Brief: Below are the entries; determine how many of their lines contain the string "label" and give that figure alone.

Extracted information:
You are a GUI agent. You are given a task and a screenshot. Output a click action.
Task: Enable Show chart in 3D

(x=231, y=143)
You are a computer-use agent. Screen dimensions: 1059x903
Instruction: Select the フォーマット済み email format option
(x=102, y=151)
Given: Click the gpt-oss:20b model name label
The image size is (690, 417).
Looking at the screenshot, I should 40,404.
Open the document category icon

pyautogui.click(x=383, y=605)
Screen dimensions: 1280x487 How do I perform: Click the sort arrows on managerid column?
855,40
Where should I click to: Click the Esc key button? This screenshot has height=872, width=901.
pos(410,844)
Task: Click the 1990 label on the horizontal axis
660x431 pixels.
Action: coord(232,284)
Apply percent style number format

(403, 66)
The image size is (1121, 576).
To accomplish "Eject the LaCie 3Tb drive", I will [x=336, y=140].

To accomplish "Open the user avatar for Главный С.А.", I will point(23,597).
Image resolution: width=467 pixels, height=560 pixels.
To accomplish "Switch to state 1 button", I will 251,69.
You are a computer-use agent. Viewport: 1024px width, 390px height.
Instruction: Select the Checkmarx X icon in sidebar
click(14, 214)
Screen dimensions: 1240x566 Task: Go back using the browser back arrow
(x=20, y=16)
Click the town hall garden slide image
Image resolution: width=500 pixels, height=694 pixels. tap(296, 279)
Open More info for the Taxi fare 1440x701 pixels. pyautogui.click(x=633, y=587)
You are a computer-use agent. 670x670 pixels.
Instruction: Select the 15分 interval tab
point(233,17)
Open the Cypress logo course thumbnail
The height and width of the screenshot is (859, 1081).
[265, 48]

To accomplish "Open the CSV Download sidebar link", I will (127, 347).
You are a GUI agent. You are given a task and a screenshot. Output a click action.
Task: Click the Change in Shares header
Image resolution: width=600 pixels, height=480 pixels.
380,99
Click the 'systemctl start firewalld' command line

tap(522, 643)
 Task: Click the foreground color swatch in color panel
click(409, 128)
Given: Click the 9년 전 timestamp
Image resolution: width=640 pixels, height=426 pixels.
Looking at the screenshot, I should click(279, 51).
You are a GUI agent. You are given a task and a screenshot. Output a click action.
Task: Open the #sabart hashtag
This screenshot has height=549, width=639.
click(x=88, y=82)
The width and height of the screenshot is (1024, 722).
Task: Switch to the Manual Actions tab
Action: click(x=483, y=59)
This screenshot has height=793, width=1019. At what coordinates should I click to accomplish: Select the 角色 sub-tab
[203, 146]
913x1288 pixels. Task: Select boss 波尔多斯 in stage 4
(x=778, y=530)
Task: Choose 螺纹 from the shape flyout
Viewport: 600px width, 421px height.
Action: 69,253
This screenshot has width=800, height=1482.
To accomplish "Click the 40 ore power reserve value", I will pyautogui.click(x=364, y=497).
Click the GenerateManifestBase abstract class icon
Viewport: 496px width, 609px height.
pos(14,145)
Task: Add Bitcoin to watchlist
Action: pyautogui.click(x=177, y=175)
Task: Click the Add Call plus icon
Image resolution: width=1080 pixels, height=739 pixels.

Finished task: 2